CPU Cost Improvements for Mellanox 40GbE NIC
In addition to scalability improvements for the vmxnet3 adapter, vSphere 6.0 features an improved version of the Mellanox 40GbE NIC driver. The updated driver uses vSphere 6.0 APIs and, as a result, performs better than the earlier Linux-based driver. Native APIs remove the extra CPU overheads of data structure conversion that were earlier present in the Linux-based driver. The driver also has new features like Dynamic NetQueue that improves CPU utilization even further. Dynamic netqueue in vSphere 6.0 intelligently chooses the optimal number of active hardware queues in use according to the network workload and per NUMA-node CPU utilization.

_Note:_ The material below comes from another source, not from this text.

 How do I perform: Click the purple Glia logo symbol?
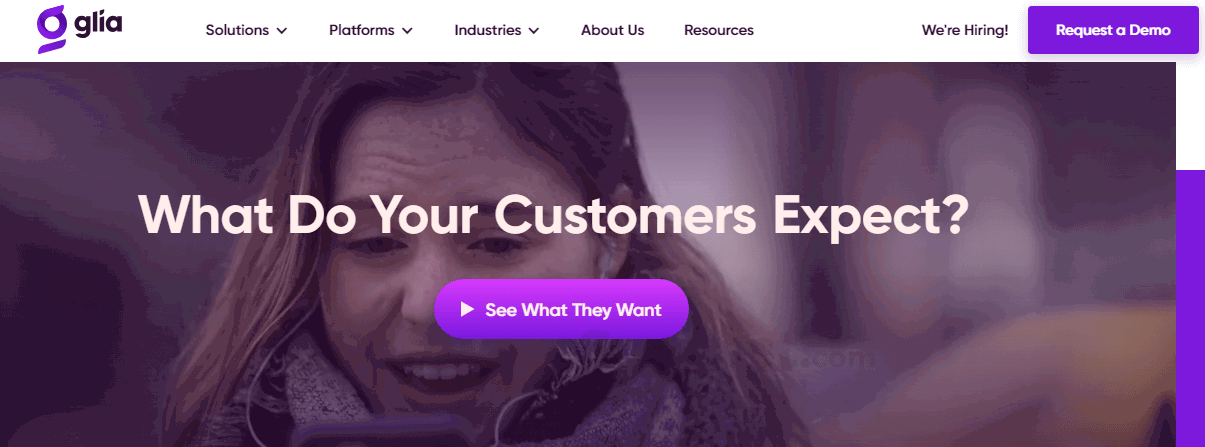(50, 30)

Figure 2: Multi VM CPU usage for 40G traffic
As seen in figure 2 above, the new driver can improve CPU efficiency by up to 22%. For all these test cases, the Mellanox NIC was achieving line-rate throughput for both vSphere 6.0 and vSphere 5.5. Please note that for the multi-VM tests, we were using a 1-vCPU VM and vmxnet3 was using a single queue. The RSS feature on the Mellanox Adapter was also turned off.
NUMA Aware I/O
In order to achieve the best performance out of 40GbE NICs, it is advisable to place the throughput-intensive workload on the same NUMA system to which the adapter is attached. vSphere 6.0 features a new configuration option that tries to do this automatically and is available through a system-wide option. The configuration will pack all kernel networking threads on the same NUMA node to which the device is connected. The scheduler will then try to place the VMs that use these networking threads the most on the same NUMA node. By default, the configuration is turned off because it may cause uneven workload distribution between multiple NUMA nodes, especially in the cases where all NICs are connected to the same NUMA node.

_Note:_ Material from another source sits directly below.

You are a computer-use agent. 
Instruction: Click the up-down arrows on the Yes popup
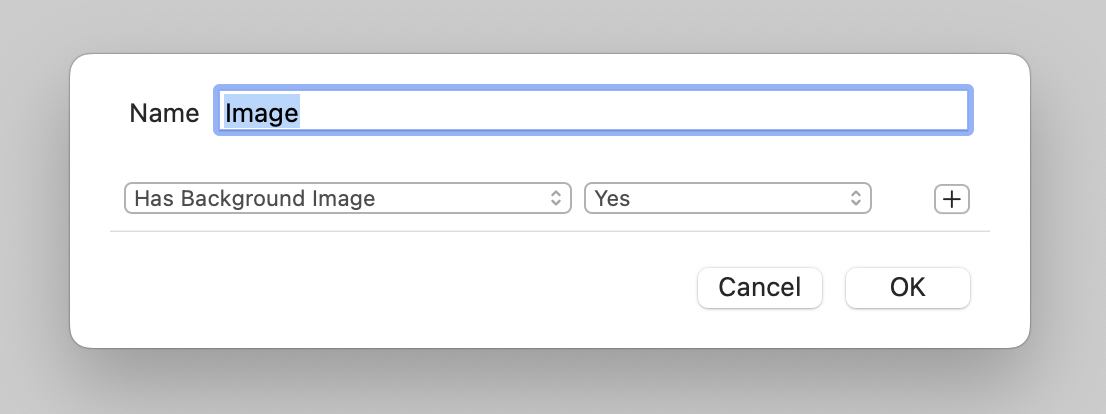[x=856, y=198]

Figure 3: NUMA I/O benefit.
As seen in Figure 3 above, NUMA I/O can result in about 20% reduced CPU consumption and about 20% higher throughput with a 1-vCPU VM for 40GbE NICs. There is no throughput improvement for Intel NICs because we achieve line rate irrespective of where the workloads are placed. We do however see an increase in CPU efficiency of about 7%.
To enable this option, set the value of Net. NetNetqNumaIOCpuPinThreshold in the Advanced System Settings tab for the host. The value is configurable and can vary between 0 and 200. For example, if you set the value to 100, this results in using NUMA I/O as long as the networking load is less than 100% (that is, the networking threads do not use more than 1 core). Once the load increases to 100%, vSphere 6.0 will follow default scheduling behavior and will schedule VMs and networking threads across different NUMA nodes.

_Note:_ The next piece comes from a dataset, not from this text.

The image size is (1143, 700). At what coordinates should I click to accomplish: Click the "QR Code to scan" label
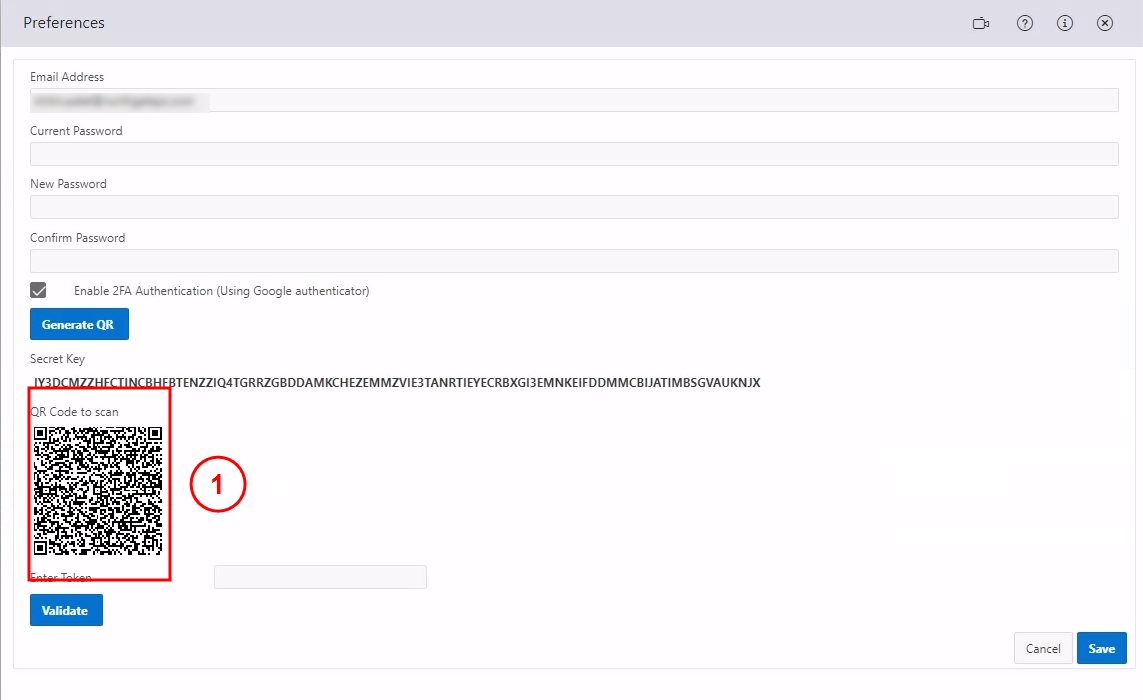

vSphere 6.0 includes some great new improvements in network performance. In this blog, we show:
- Vmxnet3 can now achieve near line-rate performance with a 40GbE NIC.
- Significant performance improvements were made to the Mellanox driver, which is now up to 25% more efficient.
- vSphere also features a new option to turn on NUMA I/O that could improve application performance by up to 15%.